» **OBJECTIVES**:
#1 Retype the essay on the housewife vs. career woman debate word for word, from "Shortly before her" down to "do such things’’.".
#2 In the essay on the housewife vs. career woman debate, what kind of business did the grandmother help run?

» **TEXT EXCERPT**:
"""

The Housewife vs. Career Woman Debate is Absurd
28. January 2022 • By Natalia Schmid
My grandmother was born in the 1930’s to an emigrated Palestinian family who left the middle east for the Dominican Republic in the midst of deep political and civil unrest in the region.
Her mother, my great-grandmother, widowed young, being left to care for three little girls in a foreign country which was at the time immersed in a fierce totalitarian dictatorship that threatened the lives of women and men alike.
If there is one word that defined my grandmother, though, it was fierce. Despite her upbringing (or perhaps because of it), she became a life force that defied the conventions of her time. As a young woman, she had challenged her own mother’s wishes and turned down a marriage proposal from my grandfather to get a degree in law. She became the first female lawyer of the Dominican Republic, admired by professors and laypeople alike.
As a child, I remember sitting on the wooden bench in my grandparent’s kitchen, watching her debate politics, society, or religion with the many guests who visited her home. She was clear-minded, opinionated, and loud. I was impressed by her (and a little bit scared).
My grandmother was, however, a woman of her time. As soon as she finished her law degree she married my grandfather and would go on to become a mother of four and my grandfather’s right hand in the family business, a popular textile and fashion boutique in the country’s capital. She never practiced law again.
Shortly before her passing, I asked her why she had made such a decision. Why had she not pursued her career ambitions after becoming a mother and wife?
Her answer baffled me and led me to question my own opinions about motherhood and career. She said: ‘’Women like us don’t do such things’’.
By ‘’us’’, she meant herself, my mother, and I. Because while my grandmother, the lawyer, believed a respectable woman should be educated, my grandmother, the homemaker, thought a woman’s true place was in the home.

"""

» **INFORMATION GIVEN**:
"""

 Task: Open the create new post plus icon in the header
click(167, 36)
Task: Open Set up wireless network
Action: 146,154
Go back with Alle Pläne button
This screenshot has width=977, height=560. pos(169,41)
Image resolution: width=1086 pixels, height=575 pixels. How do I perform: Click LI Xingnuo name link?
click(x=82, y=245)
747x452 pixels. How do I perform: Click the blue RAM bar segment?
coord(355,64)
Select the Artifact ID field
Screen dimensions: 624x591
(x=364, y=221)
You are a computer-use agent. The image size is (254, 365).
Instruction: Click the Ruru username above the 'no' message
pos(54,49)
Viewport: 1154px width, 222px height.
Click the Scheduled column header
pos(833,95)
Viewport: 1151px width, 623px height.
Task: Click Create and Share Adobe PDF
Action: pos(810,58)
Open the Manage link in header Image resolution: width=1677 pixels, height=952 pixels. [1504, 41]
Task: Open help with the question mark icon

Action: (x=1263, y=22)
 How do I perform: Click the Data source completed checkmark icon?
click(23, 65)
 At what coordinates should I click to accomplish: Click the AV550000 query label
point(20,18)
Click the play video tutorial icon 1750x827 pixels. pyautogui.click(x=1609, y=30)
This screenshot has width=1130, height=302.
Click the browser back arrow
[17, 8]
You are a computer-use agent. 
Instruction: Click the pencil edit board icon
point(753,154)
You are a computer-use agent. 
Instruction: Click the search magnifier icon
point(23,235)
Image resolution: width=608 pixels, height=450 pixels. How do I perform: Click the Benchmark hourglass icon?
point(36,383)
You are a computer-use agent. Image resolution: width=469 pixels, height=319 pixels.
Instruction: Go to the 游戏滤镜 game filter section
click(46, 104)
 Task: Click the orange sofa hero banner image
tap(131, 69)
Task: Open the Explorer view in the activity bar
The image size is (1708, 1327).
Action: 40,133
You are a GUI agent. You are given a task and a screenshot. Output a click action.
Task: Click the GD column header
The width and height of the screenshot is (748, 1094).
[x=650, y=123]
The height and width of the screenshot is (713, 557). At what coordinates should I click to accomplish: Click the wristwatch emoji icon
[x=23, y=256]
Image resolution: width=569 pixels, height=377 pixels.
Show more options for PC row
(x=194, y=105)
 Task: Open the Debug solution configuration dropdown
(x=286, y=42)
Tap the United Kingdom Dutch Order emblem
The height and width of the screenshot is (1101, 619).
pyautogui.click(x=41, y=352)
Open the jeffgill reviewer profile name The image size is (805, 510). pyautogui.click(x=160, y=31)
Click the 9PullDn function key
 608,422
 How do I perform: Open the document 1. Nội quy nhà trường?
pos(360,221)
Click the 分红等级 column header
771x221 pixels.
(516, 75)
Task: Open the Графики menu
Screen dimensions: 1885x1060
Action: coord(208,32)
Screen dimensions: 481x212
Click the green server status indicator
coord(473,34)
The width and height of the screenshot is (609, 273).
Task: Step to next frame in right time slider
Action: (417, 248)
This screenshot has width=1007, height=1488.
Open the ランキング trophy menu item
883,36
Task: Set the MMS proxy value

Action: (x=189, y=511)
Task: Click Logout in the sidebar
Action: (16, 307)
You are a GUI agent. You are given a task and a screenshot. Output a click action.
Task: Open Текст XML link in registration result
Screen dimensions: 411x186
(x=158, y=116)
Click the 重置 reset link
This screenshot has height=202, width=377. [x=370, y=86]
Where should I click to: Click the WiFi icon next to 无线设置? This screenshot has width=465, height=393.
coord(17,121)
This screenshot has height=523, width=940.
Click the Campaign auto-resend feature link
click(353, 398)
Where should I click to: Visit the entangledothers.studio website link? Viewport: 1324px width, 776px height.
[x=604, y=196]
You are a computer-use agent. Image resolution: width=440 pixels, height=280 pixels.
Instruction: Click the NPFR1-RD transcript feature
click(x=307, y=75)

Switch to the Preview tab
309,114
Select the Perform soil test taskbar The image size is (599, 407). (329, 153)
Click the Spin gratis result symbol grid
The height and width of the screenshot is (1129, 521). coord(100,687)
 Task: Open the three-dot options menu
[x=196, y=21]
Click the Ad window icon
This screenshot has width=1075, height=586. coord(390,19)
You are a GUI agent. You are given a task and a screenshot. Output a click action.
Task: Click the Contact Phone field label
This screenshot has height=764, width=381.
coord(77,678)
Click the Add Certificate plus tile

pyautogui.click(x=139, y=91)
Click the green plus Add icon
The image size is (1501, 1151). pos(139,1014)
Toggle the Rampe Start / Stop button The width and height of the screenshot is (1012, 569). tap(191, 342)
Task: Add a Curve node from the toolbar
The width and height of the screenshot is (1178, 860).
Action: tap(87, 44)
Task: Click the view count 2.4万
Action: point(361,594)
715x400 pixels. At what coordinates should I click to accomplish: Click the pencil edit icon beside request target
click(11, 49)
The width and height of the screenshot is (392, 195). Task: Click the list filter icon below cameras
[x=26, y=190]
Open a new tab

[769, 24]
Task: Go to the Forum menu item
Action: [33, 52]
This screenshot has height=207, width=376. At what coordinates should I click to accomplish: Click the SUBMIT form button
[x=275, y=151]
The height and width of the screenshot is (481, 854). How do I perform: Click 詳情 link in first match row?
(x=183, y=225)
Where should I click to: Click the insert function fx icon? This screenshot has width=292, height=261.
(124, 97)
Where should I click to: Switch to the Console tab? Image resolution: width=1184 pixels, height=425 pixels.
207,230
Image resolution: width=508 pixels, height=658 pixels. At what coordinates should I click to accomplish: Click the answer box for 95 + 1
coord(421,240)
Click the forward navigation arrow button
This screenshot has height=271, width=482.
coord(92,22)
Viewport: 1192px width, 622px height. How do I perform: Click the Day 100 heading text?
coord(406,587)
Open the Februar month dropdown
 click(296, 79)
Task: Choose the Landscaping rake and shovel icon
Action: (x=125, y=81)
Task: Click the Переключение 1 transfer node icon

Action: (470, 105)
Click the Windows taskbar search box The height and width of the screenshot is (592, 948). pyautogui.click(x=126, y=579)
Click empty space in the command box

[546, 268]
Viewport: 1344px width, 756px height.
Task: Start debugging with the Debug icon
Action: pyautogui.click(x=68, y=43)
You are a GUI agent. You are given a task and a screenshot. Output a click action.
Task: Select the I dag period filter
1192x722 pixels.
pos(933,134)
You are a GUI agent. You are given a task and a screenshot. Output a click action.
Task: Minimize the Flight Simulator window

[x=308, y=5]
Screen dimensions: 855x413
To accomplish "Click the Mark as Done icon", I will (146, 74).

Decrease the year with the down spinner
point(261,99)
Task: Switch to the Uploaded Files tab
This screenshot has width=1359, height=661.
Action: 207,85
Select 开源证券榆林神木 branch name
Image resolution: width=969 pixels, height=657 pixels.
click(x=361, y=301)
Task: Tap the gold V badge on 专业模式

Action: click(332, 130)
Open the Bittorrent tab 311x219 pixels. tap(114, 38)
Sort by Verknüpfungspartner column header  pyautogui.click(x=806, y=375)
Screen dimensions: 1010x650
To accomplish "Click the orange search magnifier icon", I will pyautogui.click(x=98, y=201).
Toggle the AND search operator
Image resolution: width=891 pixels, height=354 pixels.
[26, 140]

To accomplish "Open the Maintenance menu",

"""

» **RESPONSES PER TASK**:
#1
Shortly before her passing, I asked her why she had made such a decision. Why had she not pursued her career ambitions after becoming a mother and wife?
Her answer baffled me and led me to question my own opinions about motherhood and career. She said: ‘’Women like us don’t do such things’’.

#2 A popular textile and fashion boutique in the country's capital.